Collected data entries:
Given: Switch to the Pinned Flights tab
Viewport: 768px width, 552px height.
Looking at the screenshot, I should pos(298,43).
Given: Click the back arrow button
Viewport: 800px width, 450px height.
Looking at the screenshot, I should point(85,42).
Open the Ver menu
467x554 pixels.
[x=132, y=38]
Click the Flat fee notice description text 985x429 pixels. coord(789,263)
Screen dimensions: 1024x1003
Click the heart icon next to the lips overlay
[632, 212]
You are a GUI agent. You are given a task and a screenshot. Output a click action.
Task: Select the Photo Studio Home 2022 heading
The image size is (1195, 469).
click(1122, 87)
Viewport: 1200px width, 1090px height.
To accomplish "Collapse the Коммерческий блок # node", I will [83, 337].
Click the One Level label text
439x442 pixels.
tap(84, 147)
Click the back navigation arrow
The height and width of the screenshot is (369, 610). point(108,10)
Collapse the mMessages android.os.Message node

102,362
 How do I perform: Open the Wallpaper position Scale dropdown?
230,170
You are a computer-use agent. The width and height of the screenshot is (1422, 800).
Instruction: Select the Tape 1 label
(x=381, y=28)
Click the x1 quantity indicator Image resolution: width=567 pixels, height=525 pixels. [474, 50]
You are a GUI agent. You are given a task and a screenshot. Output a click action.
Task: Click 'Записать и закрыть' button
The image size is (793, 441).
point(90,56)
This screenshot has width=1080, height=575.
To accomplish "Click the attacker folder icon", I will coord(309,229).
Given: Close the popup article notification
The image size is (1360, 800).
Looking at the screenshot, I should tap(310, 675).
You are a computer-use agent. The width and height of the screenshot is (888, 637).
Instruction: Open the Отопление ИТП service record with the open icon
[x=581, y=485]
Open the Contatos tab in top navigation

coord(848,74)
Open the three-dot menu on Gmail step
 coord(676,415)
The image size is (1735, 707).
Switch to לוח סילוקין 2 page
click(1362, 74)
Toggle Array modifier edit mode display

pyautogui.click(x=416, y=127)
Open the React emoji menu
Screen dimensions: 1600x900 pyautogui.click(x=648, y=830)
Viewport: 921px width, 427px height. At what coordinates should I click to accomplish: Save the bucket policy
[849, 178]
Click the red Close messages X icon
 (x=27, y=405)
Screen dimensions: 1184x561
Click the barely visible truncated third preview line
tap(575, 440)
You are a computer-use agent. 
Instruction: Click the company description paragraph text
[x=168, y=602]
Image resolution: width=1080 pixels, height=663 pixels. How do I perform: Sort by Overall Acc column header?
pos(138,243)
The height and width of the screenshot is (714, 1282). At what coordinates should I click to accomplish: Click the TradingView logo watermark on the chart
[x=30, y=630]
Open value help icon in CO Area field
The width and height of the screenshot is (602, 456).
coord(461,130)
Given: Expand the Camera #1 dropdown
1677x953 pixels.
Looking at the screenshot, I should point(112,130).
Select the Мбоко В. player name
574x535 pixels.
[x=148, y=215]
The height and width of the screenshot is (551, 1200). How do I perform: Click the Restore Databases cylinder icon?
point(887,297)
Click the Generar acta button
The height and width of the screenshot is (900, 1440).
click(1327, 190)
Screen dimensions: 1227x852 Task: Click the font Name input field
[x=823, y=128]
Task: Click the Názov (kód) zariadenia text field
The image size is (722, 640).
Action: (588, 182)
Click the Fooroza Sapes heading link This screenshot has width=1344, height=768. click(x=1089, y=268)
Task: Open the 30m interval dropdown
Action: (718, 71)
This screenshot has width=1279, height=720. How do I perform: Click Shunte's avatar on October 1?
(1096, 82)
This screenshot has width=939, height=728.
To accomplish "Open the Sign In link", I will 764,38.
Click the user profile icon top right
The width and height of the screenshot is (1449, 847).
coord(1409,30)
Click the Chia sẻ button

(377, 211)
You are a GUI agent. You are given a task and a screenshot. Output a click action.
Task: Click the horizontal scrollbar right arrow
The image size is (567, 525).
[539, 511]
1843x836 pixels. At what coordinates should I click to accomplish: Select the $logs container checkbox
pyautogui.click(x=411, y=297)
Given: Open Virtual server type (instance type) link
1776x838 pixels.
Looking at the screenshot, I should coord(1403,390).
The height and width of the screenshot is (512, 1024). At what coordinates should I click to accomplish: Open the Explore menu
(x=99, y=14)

Work required:
If a line falls between the first line of the records and the line containing "Open the Ver menu", inclusive, repeat it exactly; leave out all others.

Exercise answer:
Given: Switch to the Pinned Flights tab
Viewport: 768px width, 552px height.
Looking at the screenshot, I should pos(298,43).
Given: Click the back arrow button
Viewport: 800px width, 450px height.
Looking at the screenshot, I should point(85,42).
Open the Ver menu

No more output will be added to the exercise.